Organisational profile

The research in the Chemical Reactor Engineering group is concentrated on three main topic area’s: “high-gravity high-shear multiphase reactors”, “microstructured reactors and devices” and “catalysis engineering”.

The research area of "High-gravity High-shear Multiphase Reactors" focuses on the development of catalytic and non-catalytic multiphase reactor systems that use rotation to create high gravity and high shear conditions. These conditions lead to excellent interphase mass transfer, excellent intraphase mixing, and excellent fluid-to-wall heat transfer. Applications are especially in (exothermic) fast reactions that are interphase mass transfer limited, are mixing limited, or are heat transfer limited. Additionally, in a high gravity field two phases with different density can be contacted counter­currently, which opens up possibilities for separation processes. Thus, distillation (gas-liquid), extraction (liquid-liquid), and crystallization (liquid-solid) become feasible. The two main reactor concepts that research focuses on are the ‘spinning disc reactor’ and the ‘rotating packed bed reactor’.

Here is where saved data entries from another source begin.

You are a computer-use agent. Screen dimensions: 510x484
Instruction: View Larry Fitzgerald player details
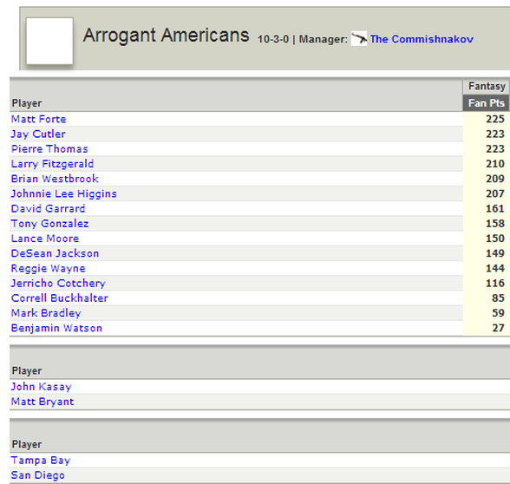click(52, 164)
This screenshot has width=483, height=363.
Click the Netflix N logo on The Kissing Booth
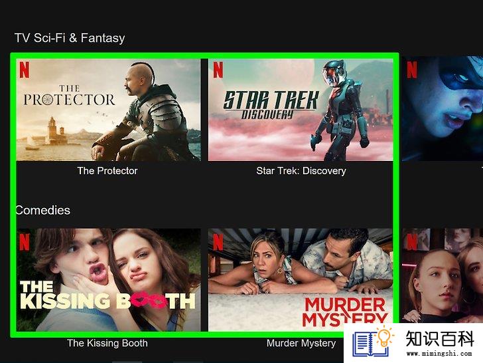[x=25, y=242]
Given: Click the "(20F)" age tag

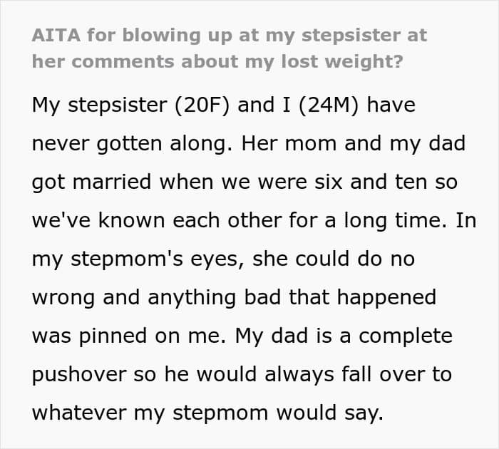Looking at the screenshot, I should tap(187, 107).
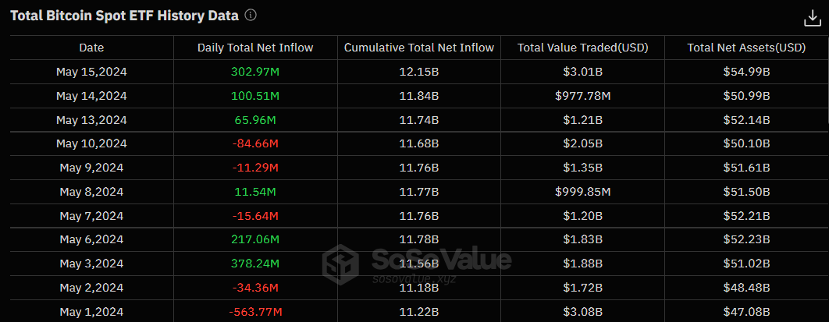Screen dimensions: 829x322
Task: Click the $977.78M traded value
Action: (582, 96)
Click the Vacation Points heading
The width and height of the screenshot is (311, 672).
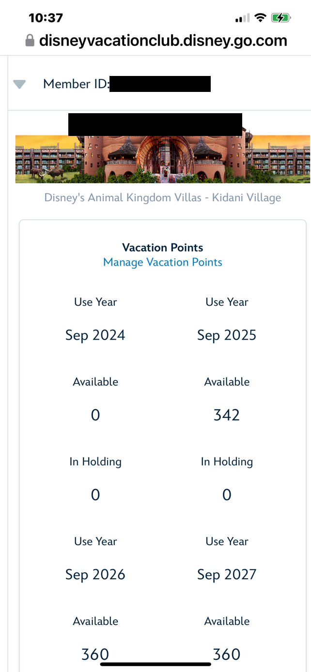163,248
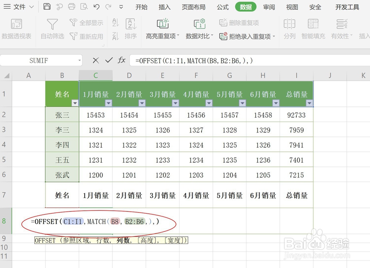Switch to the 开始 ribbon tab
The height and width of the screenshot is (268, 370).
click(x=141, y=6)
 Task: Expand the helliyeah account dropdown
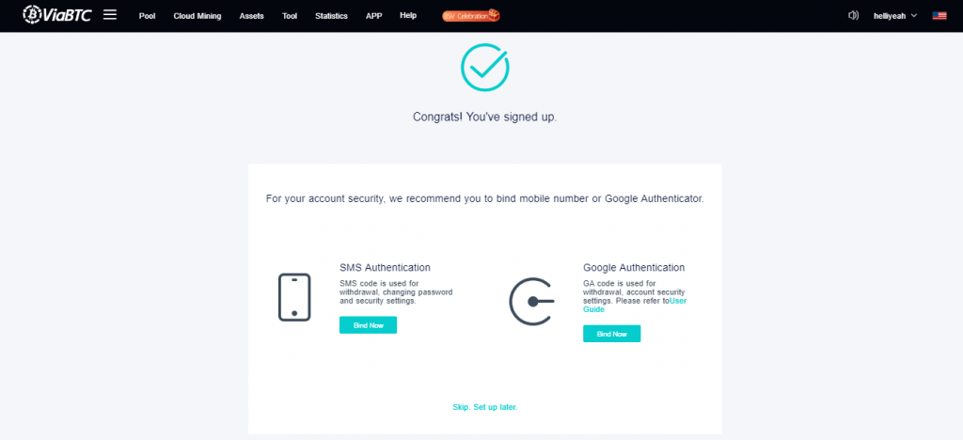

The high-gravity high-shear conditions enable the use of extremely compact equipment for chemical process industry, easily a factor hundred smaller than conventional equipment. The much smaller equipment size allows for the safe use of high temperatures and high pressures, enlarging the economic process window. An additional benefit of the small equipment size is that more expensive construction material can be used. Furthermore, individual parts can be coated with plastics (teflon), diamant, corrosion resistive metals (gold, platina, tantalum) etc., with only a minor increase in equipment costs. Even clean room technology can be used to etch specific microstructures in the contact surfaces to enhance the performance. In 2012 the spin-off company Flowid was launched from within the group to commercialize the spinning disc reactor technology developed within this research line.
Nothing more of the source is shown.